I did build a small DC 5 volt circuit to fool the Power bank's Auto Shutdown current limit to stay always on with a load dummy of 39 ohms. So I can run these low current draw applications with it.
5/39= 128mA load dummy... This comes on via an ATTiny85 and an NPN for 1 second every 110 seconds... I added a small 2.2v-20mA LED to blink with it, to see it's on as long the LED blinks.
Now I connected the LED from the VCC with a 150-ohm to the Anode to give the LED the proper current to function at 5 volts. The 39-ohm resistor is in parallel from the VCC to the LEDs Cathode and this goes via the NPN to the common ground. I did paint a crude diagram of the circuit added as an attachment. To give a better picture of the whole I hope. It concerns R3, R4 and D4. The circuit works like in real life on a breadboard and the power bank is already on for over 14 days. Thus so far so good I got it working without any flaws, yet.
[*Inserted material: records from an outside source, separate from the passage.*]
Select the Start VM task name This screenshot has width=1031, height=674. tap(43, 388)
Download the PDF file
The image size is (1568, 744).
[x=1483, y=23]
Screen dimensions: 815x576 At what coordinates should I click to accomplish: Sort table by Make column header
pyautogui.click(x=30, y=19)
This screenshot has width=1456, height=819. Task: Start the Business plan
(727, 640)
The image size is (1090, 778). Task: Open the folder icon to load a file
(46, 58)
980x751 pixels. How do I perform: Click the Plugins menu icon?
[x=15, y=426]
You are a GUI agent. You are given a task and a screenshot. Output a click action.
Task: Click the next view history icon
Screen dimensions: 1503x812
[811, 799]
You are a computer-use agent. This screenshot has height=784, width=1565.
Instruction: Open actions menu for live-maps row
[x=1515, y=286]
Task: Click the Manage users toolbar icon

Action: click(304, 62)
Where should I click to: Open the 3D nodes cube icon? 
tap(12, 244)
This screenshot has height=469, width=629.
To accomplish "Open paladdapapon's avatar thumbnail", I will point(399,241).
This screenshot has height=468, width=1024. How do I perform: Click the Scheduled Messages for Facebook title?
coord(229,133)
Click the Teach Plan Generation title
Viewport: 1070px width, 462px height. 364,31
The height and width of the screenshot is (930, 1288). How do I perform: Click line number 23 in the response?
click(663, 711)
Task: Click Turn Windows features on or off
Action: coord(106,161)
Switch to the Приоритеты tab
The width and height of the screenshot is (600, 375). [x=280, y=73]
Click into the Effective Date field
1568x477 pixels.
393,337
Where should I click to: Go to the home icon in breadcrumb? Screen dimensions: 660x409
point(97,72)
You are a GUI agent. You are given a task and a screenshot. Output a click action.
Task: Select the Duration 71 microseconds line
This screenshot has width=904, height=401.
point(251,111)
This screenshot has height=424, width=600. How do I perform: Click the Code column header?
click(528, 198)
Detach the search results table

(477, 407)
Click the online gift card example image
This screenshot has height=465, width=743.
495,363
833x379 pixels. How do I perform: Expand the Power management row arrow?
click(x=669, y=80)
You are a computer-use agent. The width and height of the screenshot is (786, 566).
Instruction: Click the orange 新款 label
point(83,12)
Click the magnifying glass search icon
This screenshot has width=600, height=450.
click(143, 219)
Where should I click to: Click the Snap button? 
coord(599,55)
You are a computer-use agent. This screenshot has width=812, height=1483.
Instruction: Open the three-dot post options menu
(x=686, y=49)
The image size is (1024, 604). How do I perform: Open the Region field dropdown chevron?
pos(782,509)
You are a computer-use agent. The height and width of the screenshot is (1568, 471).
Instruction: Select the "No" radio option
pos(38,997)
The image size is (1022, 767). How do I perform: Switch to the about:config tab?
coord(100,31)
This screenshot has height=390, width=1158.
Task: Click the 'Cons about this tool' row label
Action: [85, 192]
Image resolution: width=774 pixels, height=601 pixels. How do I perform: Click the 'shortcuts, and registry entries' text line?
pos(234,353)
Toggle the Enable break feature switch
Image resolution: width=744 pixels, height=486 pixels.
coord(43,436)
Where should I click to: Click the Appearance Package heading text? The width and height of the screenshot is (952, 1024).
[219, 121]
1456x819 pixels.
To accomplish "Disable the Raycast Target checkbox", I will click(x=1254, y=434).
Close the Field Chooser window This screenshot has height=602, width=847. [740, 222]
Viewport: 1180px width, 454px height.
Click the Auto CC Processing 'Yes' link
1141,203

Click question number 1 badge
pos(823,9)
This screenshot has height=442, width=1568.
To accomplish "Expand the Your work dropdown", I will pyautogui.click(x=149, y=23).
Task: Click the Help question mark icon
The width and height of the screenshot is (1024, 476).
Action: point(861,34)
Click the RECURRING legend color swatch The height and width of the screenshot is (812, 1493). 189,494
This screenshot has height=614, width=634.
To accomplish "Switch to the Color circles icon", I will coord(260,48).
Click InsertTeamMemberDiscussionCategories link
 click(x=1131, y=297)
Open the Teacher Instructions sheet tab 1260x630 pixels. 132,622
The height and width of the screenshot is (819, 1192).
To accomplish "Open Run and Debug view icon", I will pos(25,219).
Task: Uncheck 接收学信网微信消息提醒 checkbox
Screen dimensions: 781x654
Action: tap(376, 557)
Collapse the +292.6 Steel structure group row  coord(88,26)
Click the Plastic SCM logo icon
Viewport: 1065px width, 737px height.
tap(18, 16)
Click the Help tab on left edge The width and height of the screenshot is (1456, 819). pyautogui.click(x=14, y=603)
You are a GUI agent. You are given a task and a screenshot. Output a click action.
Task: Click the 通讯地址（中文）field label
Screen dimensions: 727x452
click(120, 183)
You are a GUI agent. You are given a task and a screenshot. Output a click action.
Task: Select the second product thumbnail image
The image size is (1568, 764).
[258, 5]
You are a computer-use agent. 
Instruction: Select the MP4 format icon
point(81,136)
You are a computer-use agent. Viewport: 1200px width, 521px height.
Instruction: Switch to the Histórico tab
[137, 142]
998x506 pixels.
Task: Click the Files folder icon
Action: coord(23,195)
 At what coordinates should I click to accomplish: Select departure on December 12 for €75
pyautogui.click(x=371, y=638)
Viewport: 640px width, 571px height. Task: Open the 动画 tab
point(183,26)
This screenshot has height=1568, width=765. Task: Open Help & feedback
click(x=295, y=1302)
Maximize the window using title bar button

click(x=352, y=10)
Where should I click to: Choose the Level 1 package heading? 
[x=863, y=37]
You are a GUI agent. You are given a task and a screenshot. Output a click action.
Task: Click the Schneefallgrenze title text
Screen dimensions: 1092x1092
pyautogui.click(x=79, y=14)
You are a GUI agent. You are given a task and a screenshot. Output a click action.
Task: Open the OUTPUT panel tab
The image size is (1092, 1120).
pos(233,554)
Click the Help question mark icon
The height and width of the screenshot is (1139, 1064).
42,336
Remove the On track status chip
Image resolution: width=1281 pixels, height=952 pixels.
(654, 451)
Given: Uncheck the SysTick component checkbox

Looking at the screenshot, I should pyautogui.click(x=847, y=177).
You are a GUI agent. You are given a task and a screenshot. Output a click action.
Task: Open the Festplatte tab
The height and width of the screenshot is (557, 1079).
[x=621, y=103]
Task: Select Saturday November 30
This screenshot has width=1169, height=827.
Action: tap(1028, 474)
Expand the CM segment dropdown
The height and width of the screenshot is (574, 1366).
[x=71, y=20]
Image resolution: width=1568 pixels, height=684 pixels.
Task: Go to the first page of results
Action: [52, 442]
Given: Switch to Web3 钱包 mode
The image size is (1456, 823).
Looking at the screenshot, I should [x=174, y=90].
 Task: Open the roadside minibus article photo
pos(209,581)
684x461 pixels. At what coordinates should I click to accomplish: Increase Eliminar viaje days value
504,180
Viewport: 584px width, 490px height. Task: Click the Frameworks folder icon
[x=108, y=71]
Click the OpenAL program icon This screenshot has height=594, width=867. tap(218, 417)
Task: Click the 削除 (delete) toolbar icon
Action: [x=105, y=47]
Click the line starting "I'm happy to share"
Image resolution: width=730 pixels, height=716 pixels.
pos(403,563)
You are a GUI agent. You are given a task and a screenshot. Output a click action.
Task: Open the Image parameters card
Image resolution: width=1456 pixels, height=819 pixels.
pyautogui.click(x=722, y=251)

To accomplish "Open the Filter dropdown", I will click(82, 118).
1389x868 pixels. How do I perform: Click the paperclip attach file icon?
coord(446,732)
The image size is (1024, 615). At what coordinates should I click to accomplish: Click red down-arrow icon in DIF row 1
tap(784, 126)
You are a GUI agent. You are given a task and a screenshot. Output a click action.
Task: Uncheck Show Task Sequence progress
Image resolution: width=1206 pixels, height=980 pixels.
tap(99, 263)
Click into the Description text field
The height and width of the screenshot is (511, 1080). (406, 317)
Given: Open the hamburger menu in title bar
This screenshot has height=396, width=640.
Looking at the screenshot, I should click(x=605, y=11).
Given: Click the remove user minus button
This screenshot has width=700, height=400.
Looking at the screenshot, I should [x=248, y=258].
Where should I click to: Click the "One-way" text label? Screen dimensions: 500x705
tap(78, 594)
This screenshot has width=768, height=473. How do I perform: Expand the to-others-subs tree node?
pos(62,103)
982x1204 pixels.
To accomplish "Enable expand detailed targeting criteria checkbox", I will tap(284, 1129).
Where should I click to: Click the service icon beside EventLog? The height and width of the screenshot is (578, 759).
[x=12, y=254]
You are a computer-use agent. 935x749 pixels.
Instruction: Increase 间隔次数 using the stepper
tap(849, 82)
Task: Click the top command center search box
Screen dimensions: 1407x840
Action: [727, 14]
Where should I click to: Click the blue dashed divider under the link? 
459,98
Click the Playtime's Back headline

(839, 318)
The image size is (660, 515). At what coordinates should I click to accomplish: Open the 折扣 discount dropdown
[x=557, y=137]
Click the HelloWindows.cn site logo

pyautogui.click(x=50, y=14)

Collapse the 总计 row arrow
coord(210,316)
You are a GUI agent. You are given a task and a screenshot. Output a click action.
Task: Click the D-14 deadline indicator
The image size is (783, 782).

I did build a simulation of this in TinkerCad and in it, the dummy shows a current draw of 133mA... Pretty close to the theory.
But what I do not understand is when I take the LED and its resistor out of the circuit the load doesn't change it stays the same? At least in Tinkercad, it does. Is this a TinkerCad flaw? Or is it a matter of chance that they cancel each other perfectly out?
I understand from theory the current draw should change with parallel resistors added? I can find no information about how this works in this case with a LED in the circuit as well. Does the current draw from the LED cancel out that 150-ohm resistor and does the 39-0hm load dummy simply stay the same in this case?.
I would like to understand how does this really works? And how do I calculate something like this?
Oh, I might add, the NPN switching the 3 x 12-hour LEDS draws only 50mA.